Outdoor Encounters

By Nathan Bolls on February 24, 2016

Both humans and wild things learn early on that the wind is much more than the innocent sounding dictionary definition of the horizontal movement of atmospheric gases, in natural rhythms, across the surface of our Earth.

We know that both fishing and birdwatching are less fruitful on strong blustery days.  Plants and hairdos take a beating, as do shores and beaches from crashing waves. Someone once remarked that such weather is fit only for ducks, geese, gulls, and curmudgeons. Even sure-footed tree squirrels, in this season of searching out end-of-limb buds for food, are more skittish and more cautious with their footing. And we all own personal stories based on wind damage.

And during the strong winds we experienced during the past two weeks, both we and wild things mostly have done what my beloved late wife, Imogene, and I once did when hit by an unexpected NM summer monsoon season rainstorm while returning from a long hike to one of the outlier Anasazi pueblo ruins that is part of the Chaco Canyon National Historical Park.

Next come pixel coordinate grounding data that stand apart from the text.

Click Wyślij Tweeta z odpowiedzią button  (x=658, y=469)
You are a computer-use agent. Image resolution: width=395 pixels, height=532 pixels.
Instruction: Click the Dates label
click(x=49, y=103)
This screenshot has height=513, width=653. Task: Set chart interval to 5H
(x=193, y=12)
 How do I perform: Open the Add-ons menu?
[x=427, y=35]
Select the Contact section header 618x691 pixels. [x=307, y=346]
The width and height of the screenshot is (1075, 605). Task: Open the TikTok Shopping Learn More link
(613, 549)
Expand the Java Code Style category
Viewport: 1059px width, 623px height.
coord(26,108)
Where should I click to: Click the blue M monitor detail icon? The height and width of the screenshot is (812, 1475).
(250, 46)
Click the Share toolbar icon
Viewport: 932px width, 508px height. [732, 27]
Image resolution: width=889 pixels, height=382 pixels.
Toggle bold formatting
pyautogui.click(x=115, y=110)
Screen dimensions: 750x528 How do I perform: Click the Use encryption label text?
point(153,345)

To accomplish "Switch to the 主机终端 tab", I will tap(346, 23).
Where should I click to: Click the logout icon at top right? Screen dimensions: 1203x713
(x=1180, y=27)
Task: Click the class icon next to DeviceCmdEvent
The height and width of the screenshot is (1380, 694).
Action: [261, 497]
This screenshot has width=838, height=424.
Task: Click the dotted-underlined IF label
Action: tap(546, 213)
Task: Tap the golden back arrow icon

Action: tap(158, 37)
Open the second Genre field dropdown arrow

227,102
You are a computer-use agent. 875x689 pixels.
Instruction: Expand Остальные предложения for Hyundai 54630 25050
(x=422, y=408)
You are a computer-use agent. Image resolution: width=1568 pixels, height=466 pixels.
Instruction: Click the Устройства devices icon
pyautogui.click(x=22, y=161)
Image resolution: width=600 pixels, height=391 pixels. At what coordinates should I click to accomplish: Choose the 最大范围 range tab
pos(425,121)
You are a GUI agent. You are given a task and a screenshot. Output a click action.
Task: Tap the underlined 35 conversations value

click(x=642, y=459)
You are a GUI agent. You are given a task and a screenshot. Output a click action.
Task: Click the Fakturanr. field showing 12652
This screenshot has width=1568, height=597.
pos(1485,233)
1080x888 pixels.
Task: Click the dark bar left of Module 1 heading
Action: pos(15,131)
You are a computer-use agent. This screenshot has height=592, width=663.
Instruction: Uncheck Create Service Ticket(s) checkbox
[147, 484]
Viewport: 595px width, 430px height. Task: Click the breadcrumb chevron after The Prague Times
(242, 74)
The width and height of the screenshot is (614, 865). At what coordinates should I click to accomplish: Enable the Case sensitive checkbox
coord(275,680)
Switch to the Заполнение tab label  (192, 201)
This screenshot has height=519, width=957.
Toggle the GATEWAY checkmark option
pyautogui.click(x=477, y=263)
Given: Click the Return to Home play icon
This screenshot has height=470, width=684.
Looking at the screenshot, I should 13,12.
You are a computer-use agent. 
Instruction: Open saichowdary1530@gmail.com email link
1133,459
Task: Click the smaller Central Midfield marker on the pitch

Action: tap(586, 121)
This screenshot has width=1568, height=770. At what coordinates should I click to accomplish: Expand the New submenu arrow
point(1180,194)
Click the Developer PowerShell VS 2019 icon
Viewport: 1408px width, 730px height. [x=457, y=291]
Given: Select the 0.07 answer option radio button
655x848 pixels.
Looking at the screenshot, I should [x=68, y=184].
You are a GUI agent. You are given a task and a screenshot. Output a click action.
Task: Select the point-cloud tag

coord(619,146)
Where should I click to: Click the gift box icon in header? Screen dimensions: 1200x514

Fortunately, we had just reached the south edge of the main canyon and were able to scramble down among the huge fallen rocks. Her poem, one of many hundreds accepted for publication during her career, ends with these honest words:

 

                     . . . . Hunkering under our hats

                     we withdrew into the rocks

                     and the safe parts of ourselves

                     that question little, but willingly

                     accept what we do not wish to

                     know, that like the land go blind and

                     dumb to wait out the blow.